Hi Wu, Sorry for slow response.
I guess you know why I am slow. :)

On Mon, May 2, 2011 at 7:29 PM, Wu Fengguang <fengguang.wu@...el.com> wrote:
> Hi Minchan,
>
> On Mon, May 02, 2011 at 12:35:42AM +0800, Minchan Kim wrote:
>> Hi Wu,
>>
>> On Sat, Apr 30, 2011 at 10:17:41PM +0800, Wu Fengguang wrote:
>> > On Fri, Apr 29, 2011 at 10:28:24AM +0800, Wu Fengguang wrote:
>> > > > Test results:
>> > > >
>> > > > - the failure rate is pretty sensible to the page reclaim size,
>> > > >   from 282 (WMARK_HIGH) to 704 (WMARK_MIN) to 10496 (SWAP_CLUSTER_MAX)
>> > > >
>> > > > - the IPIs are reduced by over 100 times
>> > >
>> > > It's reduced by 500 times indeed.
>> > >
>> > > CAL:     220449     220246     220372     220558     220251     219740     220043     219968   Function call interrupts
>> > > CAL:         93        463        410        540        298        282        272        306   Function call interrupts
>> > >
>> > > > base kernel: vanilla 2.6.39-rc3 + __GFP_NORETRY readahead page allocation patch
>> > > > -------------------------------------------------------------------------------
>> > > > nr_alloc_fail 10496
>> > > > allocstall 1576602
>> > >
>> > > > patched (WMARK_MIN)
>> > > > -------------------
>> > > > nr_alloc_fail 704
>> > > > allocstall 105551
>> > >
>> > > > patched (WMARK_HIGH)
>> > > > --------------------
>> > > > nr_alloc_fail 282
>> > > > allocstall 53860
>> > >
>> > > > this patch (WMARK_HIGH, limited scan)

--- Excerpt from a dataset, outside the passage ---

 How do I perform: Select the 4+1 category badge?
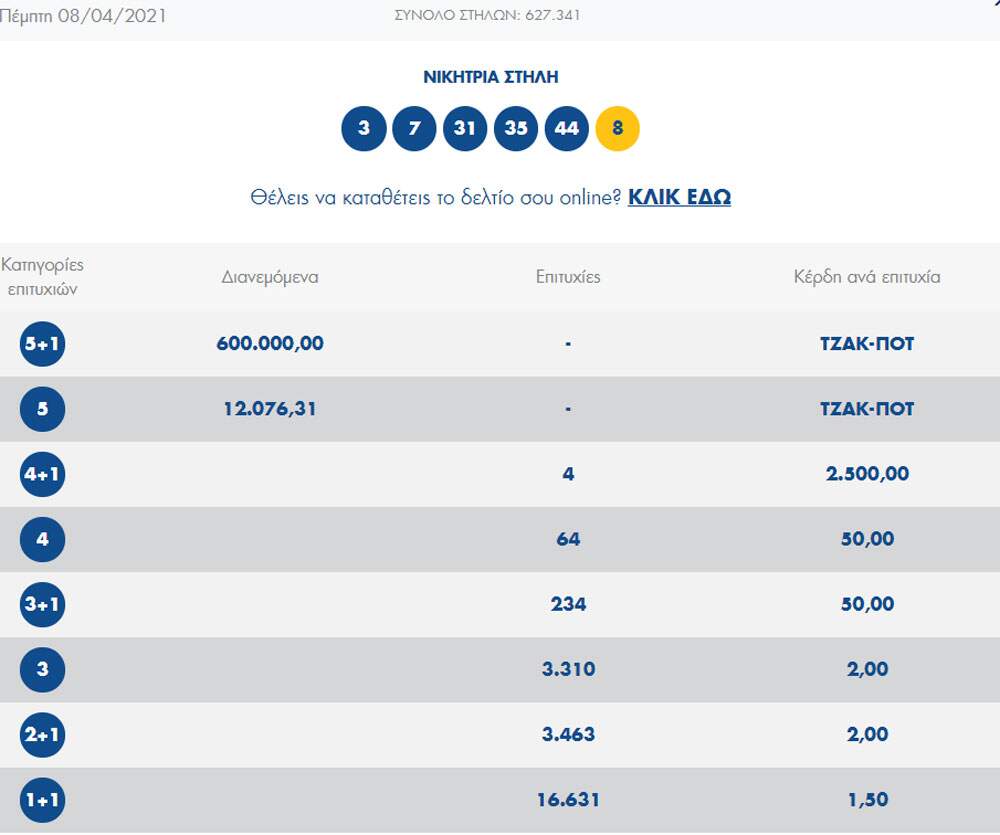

>> > > > -------------------------------------
>> > > > nr_alloc_fail 276
>> > > > allocstall 54034
>> > >
>> > > There is a bad side effect though: the much reduced "allocstall" means
>> > > each direct reclaim will take much more time to complete. A simple solution
>> > > is to terminate direct reclaim after 10ms. I noticed that an 100ms
>> > > time threshold can reduce the reclaim latency from 621ms to 358ms.

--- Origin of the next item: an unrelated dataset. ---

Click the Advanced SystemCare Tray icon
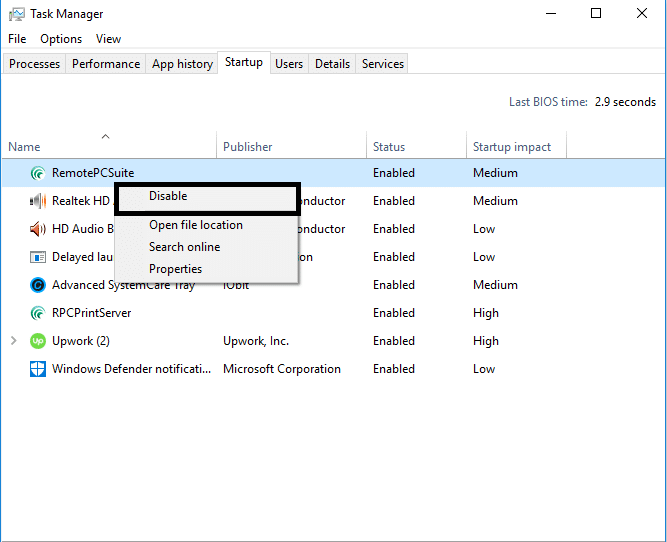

>> > > Further lowering the time threshold to 20ms does not help reducing the
>> > > real latencies though.
>> >
>> > Experiments going on...
>> >
>> > I tried the more reasonable terminate condition: stop direct reclaim
>> > when the preferred zone is above high watermark (see the below chunk).
>> >
>> > This helps reduce the average reclaim latency to under 100ms in the
>> > 1000-dd case.
>> >
>> > However nr_alloc_fail is around 5000 and not ideal. The interesting
>> > thing is, even if zone watermark is high, the task still may fail to
>> > get a free page..
>> >
>> > @@ -2067,8 +2072,17 @@ static unsigned long do_try_to_free_page
>> >                         }
>> >                 }
>> >                 total_scanned += sc->nr_scanned;
>> > -               if (sc->nr_reclaimed >= sc->nr_to_reclaim)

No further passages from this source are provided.